### [Supplied passage]
***

# 35 Gallon tank- unique fish that won't outgrow the tank



## FishyMama79 (Aug 14, 2008)

My wonderful friend has decided to give me his 35 gallon tank. I really want an impressive fish or two to put in it, but don't know what. He housed a pirahna in it. I want it to be a freshwater since I don't have any experience with saltwater. I was thinking about one really big impressive fish or a group of medium unique fish that won't outgrow the tank. Anyone have any ideas?:idea:


----------



## COM (Mar 15, 2008)

How about some type of gourami and a few schools of tetras?

Or, you could get a few Roseline Sharks. They are a little hard to find, apparently endangered, and quite expensive, but they are striking.


----------



## Guest (Sep 3, 2008)

South American Leaffish come to mind. I've heard they can be hard to feed anything other than live foods, and they'd be better off as a species tank. I'm not sure how much experience you have, but it's worth considering. (I've always wanted them .)

A similarly behavioured fish is the Purple Spotted Gudgeon. Again medium sized, predatory toward smaller fish, but has interesting colours and behaviour. Although, I've only ever seen one at an lfs. (I've also wanted these .)

Those are just a couple suggestions. Hopefully that helps, so I'll stop throwing my dream fish at you


----------



## FishyMama79 (Aug 14, 2008)

I saw the leaffish today when I was browsing at the fish store. They are beautiful! Of course the guy at the store knew absolutely nothing about them, so now I am going to do some research on them and see if they would be a good match for me.


----------



## lohachata (Jan 27, 2006)

L-46.......l-114.....l-24.......l-25.....l-14


----------



## trashion (Aug 24, 2007)

A pair of Kribensis!


----------



## TheOldSalt (Jan 28, 2005)

Maybe some Rainbows?
Congo tetras?
How about big spectacular killies like Blue Gularis?


----------



## fishboy689 (Jul 16, 2008)

Maybe one blood parrot cichlid?


----------



## FishyMama79 (Aug 14, 2008)

The blood parrots are gorgeous, but unfortunately the only ones I can find in town have been dyed ( I have narrowed it down to either a Blue Gularis, a
pair of Kribensis (sooo cute), or a few blue dwarf gouramis. I was also checking out the dragon goby. Anyone know anything about them?


----------



## TheOldSalt (Jan 28, 2005)

Dragon Gobies are a bit of a pain. The need brackish water and feed by sifting the substrate. Plus, they don't DO much, and just sit around most of the time.


----------

***

### [Records for the task]
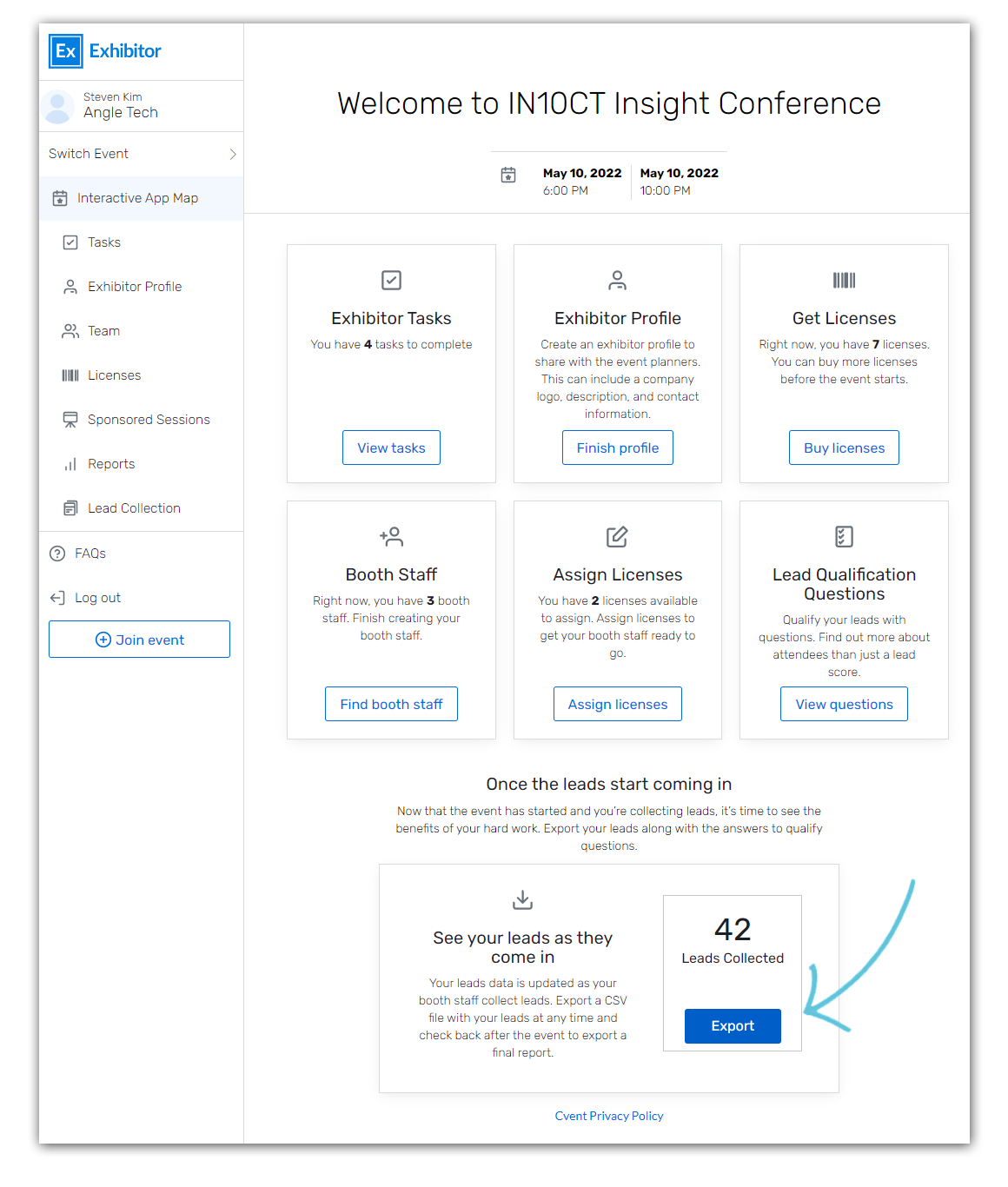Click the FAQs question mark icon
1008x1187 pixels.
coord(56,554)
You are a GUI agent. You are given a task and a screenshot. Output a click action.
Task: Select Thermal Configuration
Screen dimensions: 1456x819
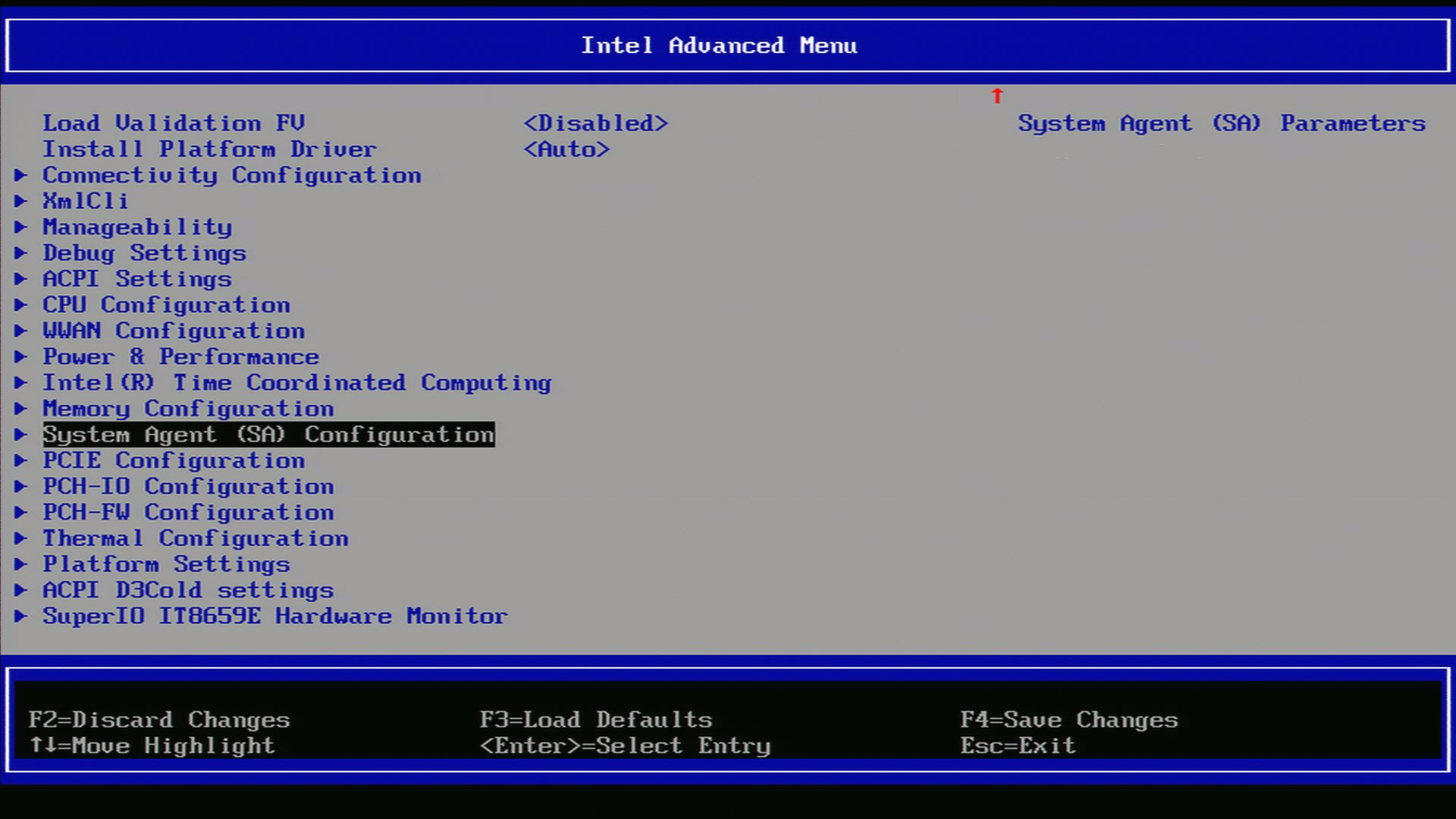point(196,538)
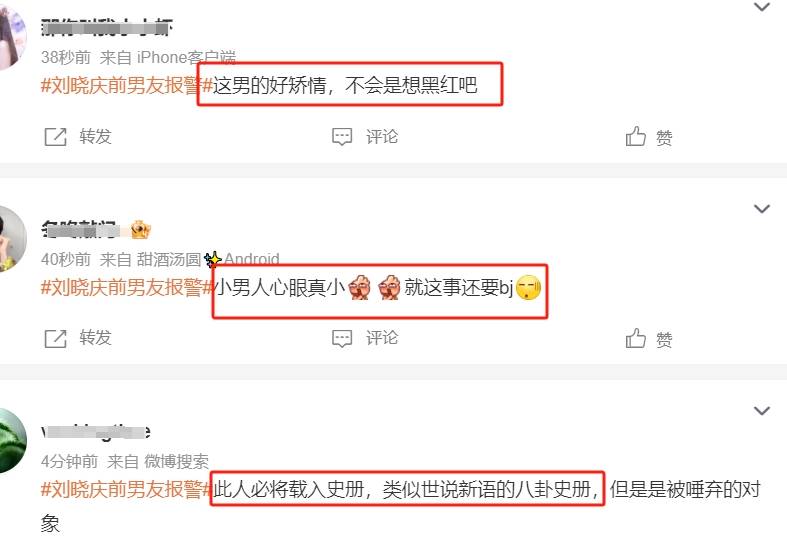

***

### [Set tasks]
- A) Please quote the aquarium thread between "South American Leaffish" and "match for me.", inclusive.
- B) How many lines of the entries contain the string "agent"? Reply with only the number.
The aquarium thread and the entries have nothing to do with each other.

### [Responses to the tasks]
- A)
South American Leaffish come to mind. I've heard they can be hard to feed anything other than live foods, and they'd be better off as a species tank. I'm not sure how much experience you have, but it's worth considering. (I've always wanted them .)

A similarly behavioured fish is the Purple Spotted Gudgeon. Again medium sized, predatory toward smaller fish, but has interesting colours and behaviour. Although, I've only ever seen one at an lfs. (I've also wanted these .)

Those are just a couple suggestions. Hopefully that helps, so I'll stop throwing my dream fish at you


----------



## FishyMama79 (Aug 14, 2008)

I saw the leaffish today when I was browsing at the fish store. They are beautiful! Of course the guy at the store knew absolutely nothing about them, so now I am going to do some research on them and see if they would be a good match for me.

- B) 1